La “New Archaeology” est orpheline

Je viens d’apprendre que Lewis Binford, le célèbre archéologue américain, est mort. Il est décédé lundi, mais ce n’est qu’aujourd’hui, au hasard de mes messages sur Twitter, que j’ai pris connaissance de sa disparition. Avec Lewis Binford disparaît l’un des archéologues les plus importants d’un point de vue théorique, et s’il ne fut pas, a proprement parlé, le fondateur de la « New Archaology », il a été l’un des plus efficaces propagateurs de cette nouvelle approche. Une de ses idées fortes est de penser qu’il doit exister une corrélation systémique entre les différentes sortes de vestiges qui se trouvent enfouie dans le sol et le lieu de leur découverte. Il fut aussi un des premiers a utiliser la puissance des ordinateurs et des statistiques dans l’usage de la profession. Enfin, il étendit ses observations archéologiques sur le terrain de l’ethnoarchéologie.
Lewis Binford (1931-2011)
Lewis Binford tel Hamlet

Ses travaux furent une source de réflexion dans ma propre pratique du métier. Il y a quelques années de cela, j’ai eu l’occasion de croiser la route de Lewis Binford, lorsqu’il est passé à Neuchâtel pour rendre visite à mes collègues travaillant sur les vestiges magdaléniens des sites de Champréveyres et de Monruz. C’est dans l’espace étroit du même véhicule que je me suis retrouvé en sa compagnie, avant de partager avec toute l’équipe de Denise Leesch le repas de midi dans un restaurant de la ville. Je n’ai malheureusement pas eu le temps d’échanger avec lui quelques « New Perspectives in Archaology », mais ce blog a pour vocation de les annoncer. Une manière pour moi de rester « In Pursuit of the Past ». Etre, ou ne pas être, telle est la question.
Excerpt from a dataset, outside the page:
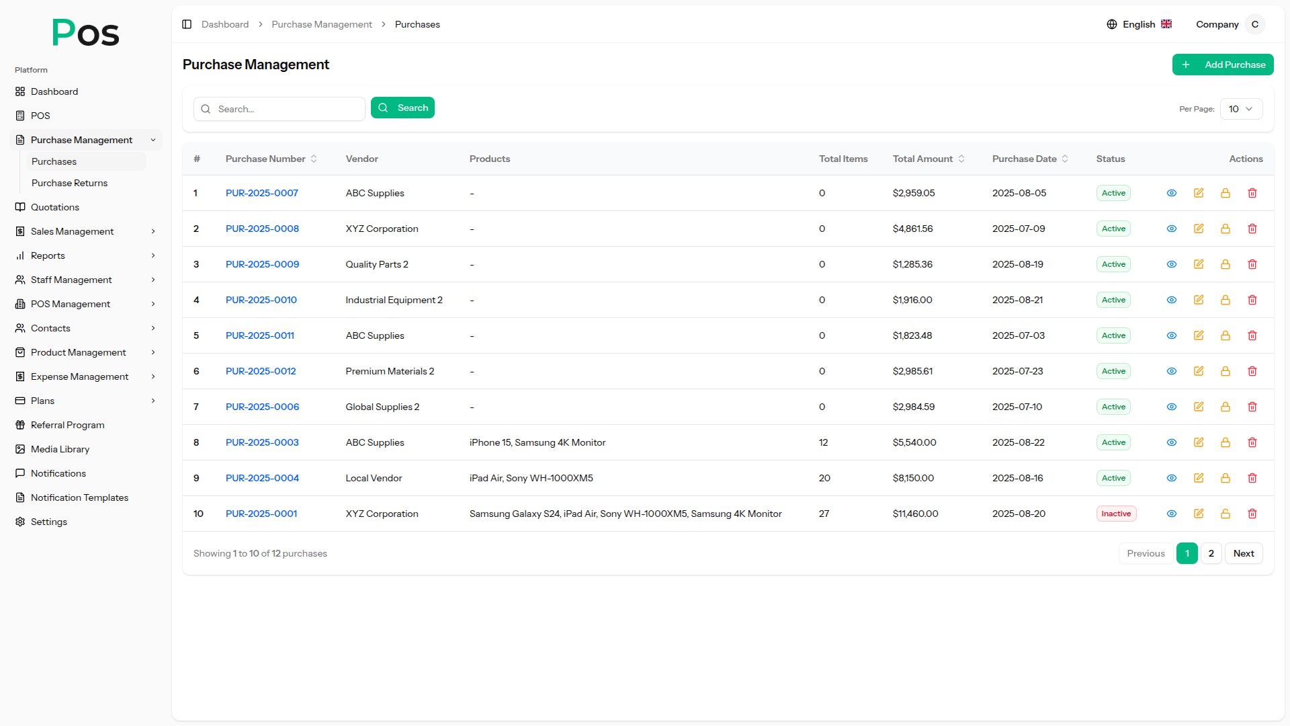Click the company avatar circle labeled C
Coca-Cola terminus post quem

Un des principaux concepts de l’archéologie est celui de «fossile directeur» ou de «fossile indicateur». Il s’agit en général d’un objet facilement identifiable qui en fonction de sa forme et de son décor caractéristiques permet d’assurer une datation précise du contexte dans lequel il y été mis au jour. Il en est ainsi de certaines céramiques, comme les tessons à impressions de cordelettes de la Civilisation Cordée, des gobelets en forme de cloche du Campaniforme, ou des céramiques sigillées à travers l’Empire romain. En suivant ce concept, il est hors de doute que la bouteille de Coca-Cola sera pour les archéologues du futur l’un des marqueurs chronologiques des strates attribuables au 20ème siècle, en raison de sa large diffusion à travers le monde, n’en déplaise aux publicitaires travaillant pour la concurrence.
Coca-Cola Evolution
Évolution de la bouteille de Coca-Cola.

Depuis la création de cette boisson, la forme et le décor de la bouteille a subit une évolution perceptible. Les plus anciennes bouteilles, commercialisées dès 1894, étaient de forme cylindrique et obturée d’un simple bouchon de liège, comme les bouteilles de vin. La forme sinueuse que nous lui connaissons actuellement n’apparaîtra que plus tard, mais le premier prototype est rapidement abandonné car sa base trop étroite par rapport au diamètre maximum de sa panse la rendait instable sur les bandes de transports de la station d’embouteillage. D’une forme inspirée par la cabosse contenant les graines de cacao, c’est métamorphosée en suivant les courbes et le galbe d’une femme que nous la connaissons désormais. Il est donc assez naturel qu’un styliste comme Karl Lagerfeld, se soit vu confier, dès l’année dernière, la mission d’habiller à sa manière la bonne vieille bouteille de Coke. Cette année, sa seconde édition du Coca-Cola Light sur fond blanc, sortie le 8 avril, s’apparente à une collection déclinée en trois motifs soit à pois argentés, à rayures roses ou à étoiles noires. Ainsi, si chaque année connait une nouvelle série, la célèbre bouteille, deviendra pour nos collègues du futur, un terminus post quem aussi utile et précis qu’une pièce de monnaie.

La fabuleuse découverte de Brazul

Le dernier numéro de la revue AS d’Archéologie suisse nous apprend qu’au cœur de l’Amazonie, à la frontière entre le Venezuela et le Pérou, une expédition d’archéologues lausannois a découvert en 2008 les vestiges d’une civilisation précolombienne disparue. En 2009, une campagne de fouille, menée en accord avec le Departamento del patrimonio arqueológico du Venezuela, permis de mettre au jour une quantité incroyable de tessons de céramique d’une qualité et d’une facture tout à fait exceptionnelle dans les couches inférieures, alors que les niveaux supérieurs livraient une production mal cuite et plus sommaire. Des datations radiocarbones de l’ensemble des couches permettent de dater le niveau le plus ancien du 2ème siècle avant J.-C., alors que la dernière couche date du 7ème siècle après J.-C.

Expédition à Brazul
Les membres de l’expédition de 2008.

L’emplacement de cette découverte, dénommé « Brazul », selon un mot emprunté à la langue locale, devient ainsi le site éponyme d’une nouvelle grande culture précolombienne, la civilisation brazulienne. Pendant le Brazulien ancien (2ème siècle av. J-C – 5ème siècle apr. J.-C), on voit se développer une culture dans laquelle la poterie semble progressivement prendre la place prépondérante, tant et si bien qu’au Brazulien moyen (6ème apr. J.-C), la production et la consommation deviennent hors de proportion avec les ressources locales. La forêt alentours a été surexploitée, tant et plus qu’en son absence, au Brazulien récent (7ème siècle apr. J.-C.) la poterie connait un rapide déclin, tant en quantité, qu’en qualité, avant de disparaître complètement, dans des circonstances tragiques et sanglantes. Une exposition «Brazul» présente, jusqu’au 1er mai 2011 au Musée romain de Lausanne-Vidy , un film de l’expédition ainsi que de nombreuses pièces de céramique brazulienne, qui permettent de mesurer l’ampleur de cette fabuleuse découverte.